What you need to do>
Return the entire listing, word for word.

Dataset extract>
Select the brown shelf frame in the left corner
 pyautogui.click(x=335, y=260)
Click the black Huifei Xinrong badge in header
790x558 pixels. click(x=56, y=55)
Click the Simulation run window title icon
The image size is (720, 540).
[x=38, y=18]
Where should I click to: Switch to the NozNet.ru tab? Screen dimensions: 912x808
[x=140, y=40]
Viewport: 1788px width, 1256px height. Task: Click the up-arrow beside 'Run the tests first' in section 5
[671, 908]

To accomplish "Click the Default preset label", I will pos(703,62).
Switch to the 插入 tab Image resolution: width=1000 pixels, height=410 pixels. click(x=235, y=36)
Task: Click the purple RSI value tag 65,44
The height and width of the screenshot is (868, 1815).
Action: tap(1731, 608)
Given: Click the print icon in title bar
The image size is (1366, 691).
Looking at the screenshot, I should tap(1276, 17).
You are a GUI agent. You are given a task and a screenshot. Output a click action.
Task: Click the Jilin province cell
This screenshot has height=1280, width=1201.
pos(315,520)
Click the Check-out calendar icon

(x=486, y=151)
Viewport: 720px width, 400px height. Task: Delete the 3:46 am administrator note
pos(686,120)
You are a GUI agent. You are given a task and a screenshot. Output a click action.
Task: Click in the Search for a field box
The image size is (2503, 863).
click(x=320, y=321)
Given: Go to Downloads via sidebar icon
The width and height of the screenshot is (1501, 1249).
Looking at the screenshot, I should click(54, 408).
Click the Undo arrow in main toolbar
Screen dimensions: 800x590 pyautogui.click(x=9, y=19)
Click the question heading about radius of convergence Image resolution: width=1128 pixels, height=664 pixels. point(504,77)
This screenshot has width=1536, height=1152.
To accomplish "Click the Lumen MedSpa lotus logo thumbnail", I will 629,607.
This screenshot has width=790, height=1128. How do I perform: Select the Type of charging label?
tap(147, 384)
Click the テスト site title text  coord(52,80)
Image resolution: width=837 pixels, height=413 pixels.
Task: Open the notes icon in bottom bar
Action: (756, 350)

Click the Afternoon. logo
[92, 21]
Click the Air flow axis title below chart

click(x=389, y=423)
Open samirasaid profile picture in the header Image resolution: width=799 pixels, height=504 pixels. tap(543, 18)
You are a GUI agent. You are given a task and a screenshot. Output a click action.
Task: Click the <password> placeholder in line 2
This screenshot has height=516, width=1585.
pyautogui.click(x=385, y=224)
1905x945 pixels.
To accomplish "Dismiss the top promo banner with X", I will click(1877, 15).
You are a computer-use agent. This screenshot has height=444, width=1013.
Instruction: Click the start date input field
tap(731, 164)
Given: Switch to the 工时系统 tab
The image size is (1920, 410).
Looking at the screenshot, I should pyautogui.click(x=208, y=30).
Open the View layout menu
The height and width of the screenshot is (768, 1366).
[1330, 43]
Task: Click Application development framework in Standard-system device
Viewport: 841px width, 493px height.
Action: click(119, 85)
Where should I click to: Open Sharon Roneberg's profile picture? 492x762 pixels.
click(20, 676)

The answer>
Select the brown shelf frame in the left corner
 pyautogui.click(x=335, y=260)
Click the black Huifei Xinrong badge in header
790x558 pixels. click(x=56, y=55)
Click the Simulation run window title icon
The image size is (720, 540).
[x=38, y=18]
Where should I click to: Switch to the NozNet.ru tab? Screen dimensions: 912x808
[x=140, y=40]
Viewport: 1788px width, 1256px height. Task: Click the up-arrow beside 'Run the tests first' in section 5
[671, 908]

To accomplish "Click the Default preset label", I will pos(703,62).
Switch to the 插入 tab Image resolution: width=1000 pixels, height=410 pixels. click(x=235, y=36)
Task: Click the purple RSI value tag 65,44
The height and width of the screenshot is (868, 1815).
Action: tap(1731, 608)
Given: Click the print icon in title bar
The image size is (1366, 691).
Looking at the screenshot, I should tap(1276, 17).
You are a GUI agent. You are given a task and a screenshot. Output a click action.
Task: Click the Jilin province cell
This screenshot has height=1280, width=1201.
pos(315,520)
Click the Check-out calendar icon

(x=486, y=151)
Viewport: 720px width, 400px height. Task: Delete the 3:46 am administrator note
pos(686,120)
You are a GUI agent. You are given a task and a screenshot. Output a click action.
Task: Click in the Search for a field box
The image size is (2503, 863).
click(x=320, y=321)
Given: Go to Downloads via sidebar icon
The width and height of the screenshot is (1501, 1249).
Looking at the screenshot, I should click(54, 408).
Click the Undo arrow in main toolbar
Screen dimensions: 800x590 pyautogui.click(x=9, y=19)
Click the question heading about radius of convergence Image resolution: width=1128 pixels, height=664 pixels. point(504,77)
This screenshot has width=1536, height=1152.
To accomplish "Click the Lumen MedSpa lotus logo thumbnail", I will 629,607.
This screenshot has width=790, height=1128. How do I perform: Select the Type of charging label?
tap(147, 384)
Click the テスト site title text  coord(52,80)
Image resolution: width=837 pixels, height=413 pixels.
Task: Open the notes icon in bottom bar
Action: (756, 350)

Click the Afternoon. logo
[92, 21]
Click the Air flow axis title below chart

click(x=389, y=423)
Open samirasaid profile picture in the header Image resolution: width=799 pixels, height=504 pixels. tap(543, 18)
You are a GUI agent. You are given a task and a screenshot. Output a click action.
Task: Click the <password> placeholder in line 2
This screenshot has height=516, width=1585.
pyautogui.click(x=385, y=224)
1905x945 pixels.
To accomplish "Dismiss the top promo banner with X", I will click(1877, 15).
You are a computer-use agent. This screenshot has height=444, width=1013.
Instruction: Click the start date input field
tap(731, 164)
Given: Switch to the 工时系统 tab
The image size is (1920, 410).
Looking at the screenshot, I should pyautogui.click(x=208, y=30).
Open the View layout menu
The height and width of the screenshot is (768, 1366).
[1330, 43]
Task: Click Application development framework in Standard-system device
Viewport: 841px width, 493px height.
Action: click(119, 85)
Where should I click to: Open Sharon Roneberg's profile picture? 492x762 pixels.
click(20, 676)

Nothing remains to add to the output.